My wife only comes in to get printouts and supplies if I'm working, and if she's working (we share the "battle station" by switching out whose laptop is connected to the dock) I basically only go in there to quickly chat and walk around to the other side.

spectra72 2 hours ago|||
Walking into my office, you definitely see the backside of my dual monitor + audio interfaces + studio monitor speakers (I dabble in music production as well as tech) from the doorway.

I just live with it. I'm on the good side. The few times a day my wife needs to talk to me she just comes around to my side of the desk anyways.

IanCal 2 hours ago|||
A few scattered thoughts but a board with decoration or art of a similar size could be a nice cover, the other (more building required) would be to look if there’s a way you can fold down/away the monitor when not in use.
normie3000 1 hour ago|||
You just need a home cubicle.
globular-toast 1 hour ago||
If you do good cable management it looks good imo. I have a desk arm with monitors attached on their VESA mounts. All the monitor cabling is attached to the mounts and goes into the cable management tray under the desk with everything else.
weego 2 hours ago||
Adding another desk isn't "rethinking the desk". It's adding another desk with a slightly different purpose to the first desk. It's maximalism under the guise of insight.
mvdtnz 1 hour ago|
He didn't add another desk. Did you read the linked article?
mvdtnz 1 hour ago||
This does not look like the work space of someone who does serious work.
866-RON-0-FEZ 1 hour ago|
Will there be a follow-up when that Ikea tissue-paper lamp catches fire and burns his flat down?

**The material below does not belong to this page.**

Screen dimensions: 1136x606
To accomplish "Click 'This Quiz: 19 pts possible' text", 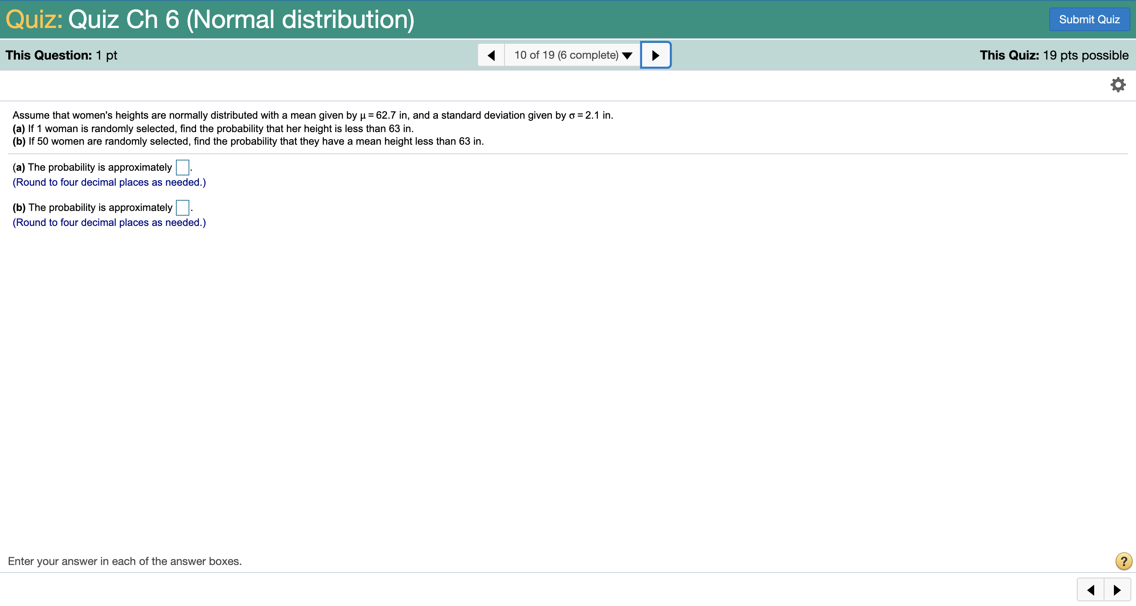I will click(x=1054, y=55).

I don't know how those things are legal, like building a computer case out of recycled newspaper clippings.

mrweasel 1 hour ago||
Those where everywhere in the late 80s, complete with 80W incandescent light bulbs. I'm not suggestion that it can't catch fire, but even if it did wouldn't the paper would burn so fast that not enough heat is generated to ignite anything else?
rogerrogerr 1 hour ago||
Betcha there’s an LED in there creating less waste heat than the sunlight hitting it during the day.

Would you like to buy a fire insurance policy against the specific casualty of that lamp igniting from its light source and burning OP’s flat down? I’ll sell you one for a great price.

866-RON-0-FEZ 1 hour ago||
I don't know when's the last time you handled an Edison base LED bulb but they get really goddamn hot at the base where they cram all the improperly-cooled electronics into an area the size of a thumbnail.

You're literally arguing that rice paper is an acceptable material for electrical safety.

Frayed cord, damaged/defective socket, the list of potential ignition sources goes on but hey let's wrap it all in dry grass and kindling.

rogerrogerr 1 hour ago||
Looks like this is the product: https://www.ikea.com/us/en/p/gullsudare-pendant-lamp-shade-w...

They pair it with a 2.8W bulb: https://www.ikea.com/us/en/p/solhetta-led-bulb-e26-450-lumen...

Less than an ancient phone charger. OP’s flat will be fine.

866-RON-0-FEZ 1 hour ago||
No one is lighting a room with a 2.8W LED (equivalent to a 25W incandescent). That is barely enough light for a focused desk lamp.
rogerrogerr 1 hour ago||
40W equivalent, if you read the link.

And in OP’s pictures, I totally believe that’s the bulb they’re using. Notice they have a desk lamp for up close work, and a freaking enormous window to let in sunlight. No need to flood the space with light with the hanging pendant thing.